日蝕(イクリプス)を受けて、前のめりに竜太は倒れる。

 

俺は剣を地面に挿しながら倒れないように支える。

 

「梓さん!」

 

レキもこちらに駆けつけて支えてくれる。

 

「レキ、どうして、ここに?」

 

「梓さんが捨てたと思われる、果たし状を見ました」

 

「そう、か」

 

「流石、やっぱり亜紀斗(・・・)は強い、ね」

 

亜紀斗、その言葉に思考が停止する。

 

「はっ?な、なんでお前が」

 

僕がつけた名前だ(・・・・・・・・)よ?忘れる訳、ないじゃない」

 

その言葉を聞いて、涙が出てくる。

 

「どうして!どうして何も、言わなかった!?」

 

「君の、本当の想いを、聞きたくてね。こうして、戦う道を、選んだのさ」

 

俺はその事実に思いっきり手を握り、地面に叩きつける。

 

「ま、また、お前が死ぬのを!見なきゃいけないのか!」

 

「だから、ありがとうって、言いたかった」

 

「はぁ!?」

 

「君は、最初から、僕らの先頭を歩いてくれた。心も、涙も殺し、ただ、生き残る為に、僕らを導いてくれた」

 

「確かに、皆が恨んでるのも、事実だった。でも、それ以上に、こうして戦ってくれたのが、一番僕たちは嬉しかったよ」

 

「…でも、だが俺はお前たちを助けられなかった!何十人も死んだ!俺が、俺が弱かったから死んだんだ!」

 

「弱かったかもしれない。助けられなかったかもしれない。

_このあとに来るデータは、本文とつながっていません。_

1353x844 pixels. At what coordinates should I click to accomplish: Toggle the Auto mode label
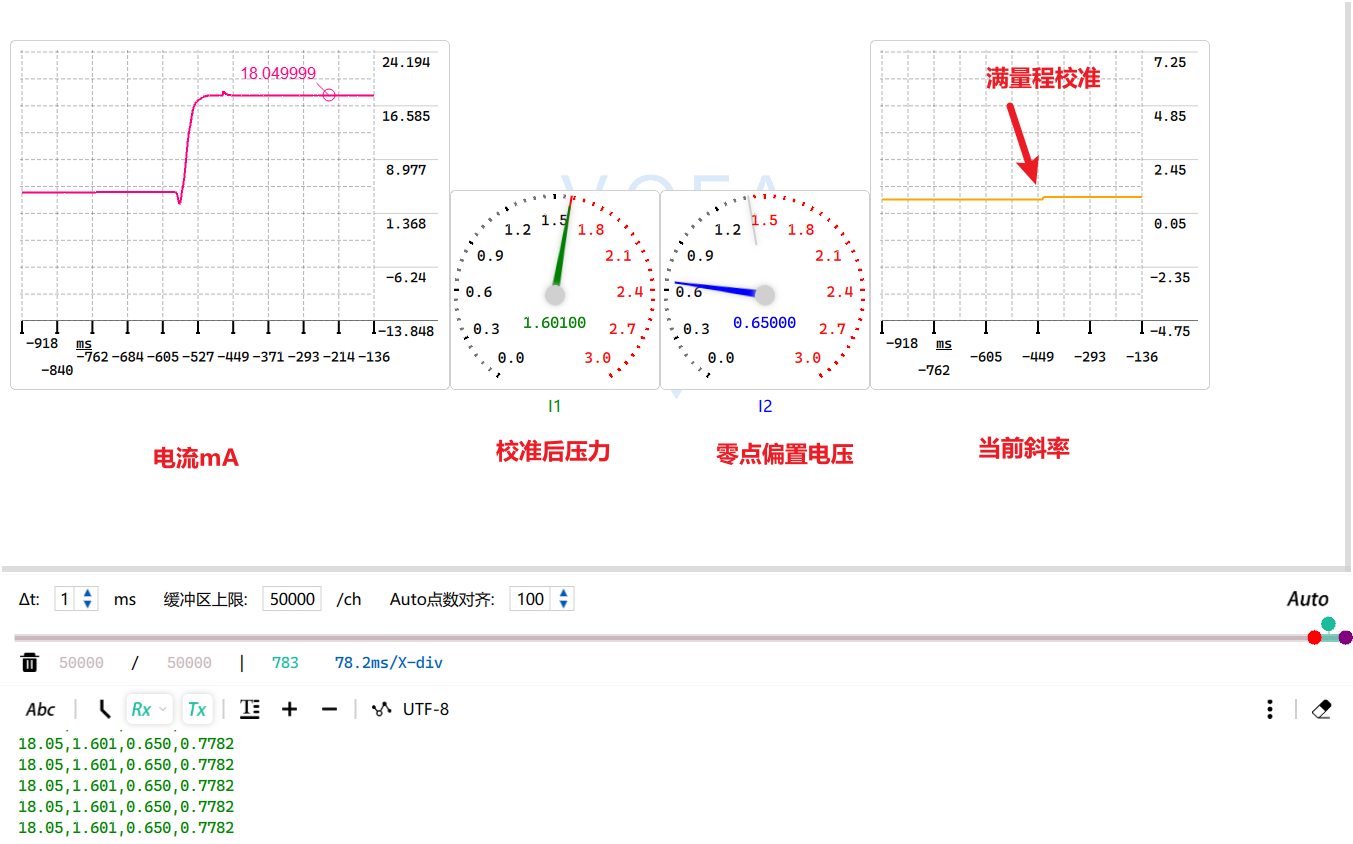tap(1307, 599)

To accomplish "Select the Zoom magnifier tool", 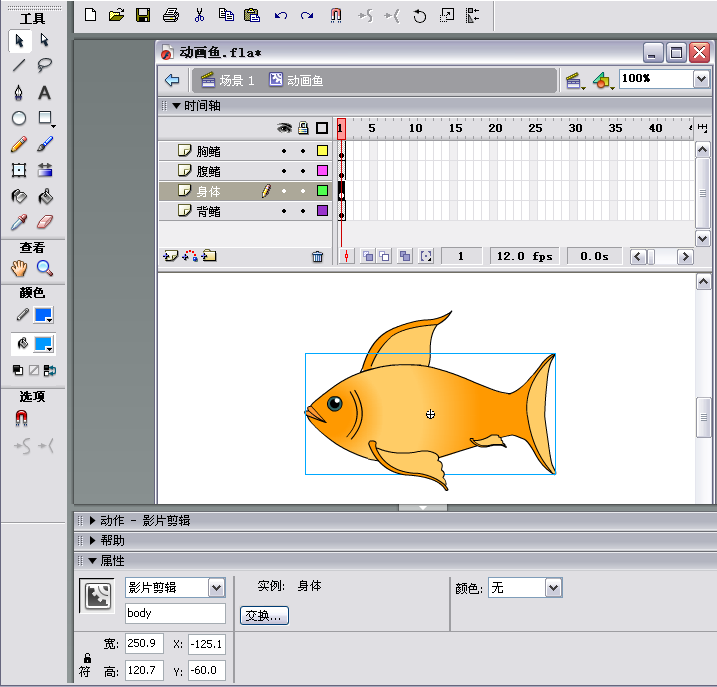I will coord(45,268).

でも、僕と飛鳥は知ってたよ。1戦争が終わるたびに、死んだ仲間の墓を作り、泣きながら謝っているのを」

 

「……!」

 

「だから、信じた。だから、僕と飛鳥も、みんなも、君が幸せで、報われるように、声をかけた。いや、声をかけることしが出来なかった」

 

「僕は、君が羨ましかった。君の強さ、たくましさに、嫉妬にも似た感情があったよ。だから、常に君の隣に立ち、最後も、君に看取られて、嬉しかった。……ねえ、亜紀斗」

 

「何だ、?」

 

「神様に、頼んで見て良かった。僕は、本当ならもっと早く死ぬ運命、だったんだ。けど、君と言う存在が、僕を救ってくれた。友達でいられて、本当に良かった」

 

「また、お前に、助けられて……。俺も、俺だって!お前に救われた!確かに不運だったかもしれないけど!お前と、出会えて、本当に良かった!」

 

「ははっ、その、言葉だけで、充分だよ」

 

言葉を交わしていくたびに、竜太の足が、手が消えていく。

 

「ねぇ、亜紀斗。もし、僕が生まれ変わったら、また、友達で、いてくれるかい?」

 

「ああ、ああ!当たり前だろうが!俺とお前は親友だろ!?」

 

「ああ、ありがとう。ま、前に、言えなかったね、またね(・・・)、亜紀斗」

 

「ああ、またな、竜太」

 

俺は涙を流しながらも、出来るだけ笑顔を見せて見送った。

居なくなった後に、落ちて居たペンダントを拾い上げて、俺は、倒れるまで泣いた。